10. The method of claim 9, wherein generating a design specification for the document based on the user request comprises eliciting output from a generative AI model including attributes of the design specification based on the user request.

11. The method of claim 9, wherein generating the text layer for the document based on the user request comprises eliciting, from a generative AI model, output comprising a mapping of information from the user request to text fields of a template associated with the seed image.

12. The method of claim 11, wherein the output further comprises style classifications of the information according to the mapping.

13. The method of claim 9, wherein retrieving the seed image based on the design specification comprises retrieving the seed image from a repository of seed images based on one or more attributes of the design specification.

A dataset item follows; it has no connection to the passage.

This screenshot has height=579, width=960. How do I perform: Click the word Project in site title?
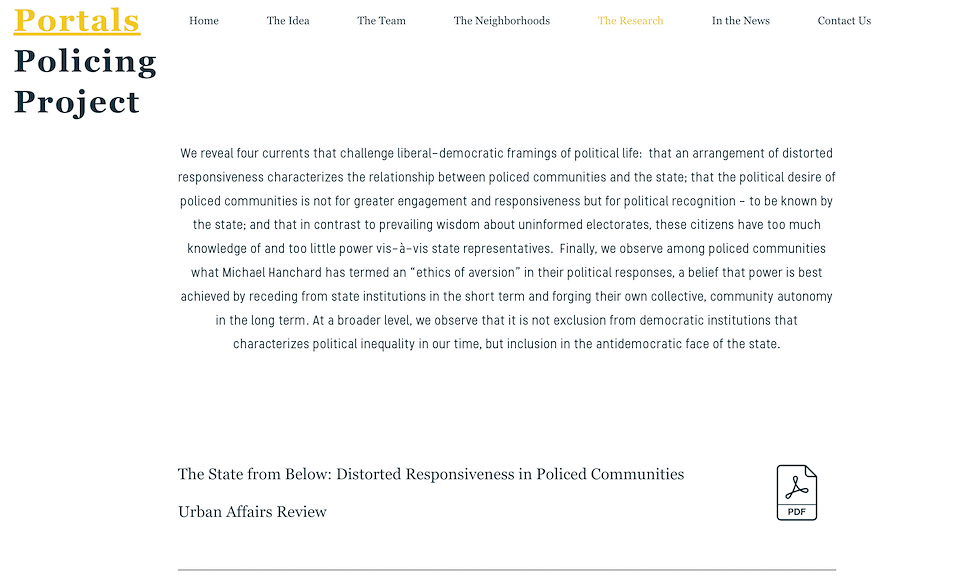click(x=77, y=102)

14. The method of claim 9, wherein retrieving the seed image based on the design specification comprises receiving a user request comprising a selection of the seed image in the user interface.

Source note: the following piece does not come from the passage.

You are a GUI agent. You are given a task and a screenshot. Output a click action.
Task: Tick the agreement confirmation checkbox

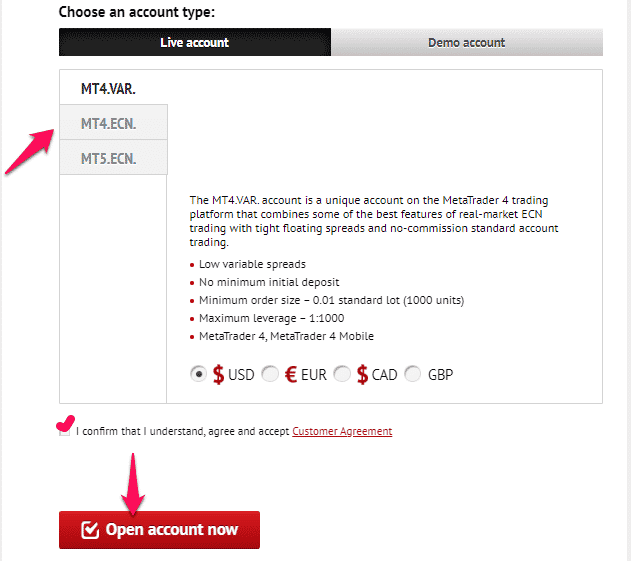(64, 431)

15. The method of claim 9, wherein to eliciting, from the image generation model, the custom background image for the document based on the seed image and the design specification comprises eliciting, from a generative AI model, a natural language prompt for the image generation model based on the user request and the design specification.

16. The method of claim 9, wherein the design specification comprises attributes of the custom background image.

17. One or more computer readable storage media having program instructions stored thereon that, when executed by one or more processors, direct a computing apparatus to at least:

receive, in a user interface, a user request for a document;

generate a design specification for the document based on the user request;

retrieve a seed image based on the design specification;

generate a text layer for the document based on the user request;

elicit, from an image generation model, a custom background image for the document based on the seed image and the design specification; and

generate the document based on the text layer and the custom background image.

18. The one or more computer readable storage media of claim 17, wherein to generate a design specification for the document based on the user request, the program instructions direct the computing apparatus to elicit, from a generative AI model, output including attributes of the design specification based on the user request.

19. The one or more computer readable storage media of claim 17, wherein to generate the text layer for the document based on the user request, the program instructions direct the computing apparatus to elicit, from a generative AI model, output comprising a mapping of information from the user request to text fields of a template associated with the seed image.

20. The one or more computer readable storage media of claim 17, wherein to elicit, from the image generation model, the custom background image for the document based on the seed image and the design specification, the program instructions further direct the computing apparatus to elicit, from a generative AI model, a natural language prompt for the image generation model based on the user request and the design specification.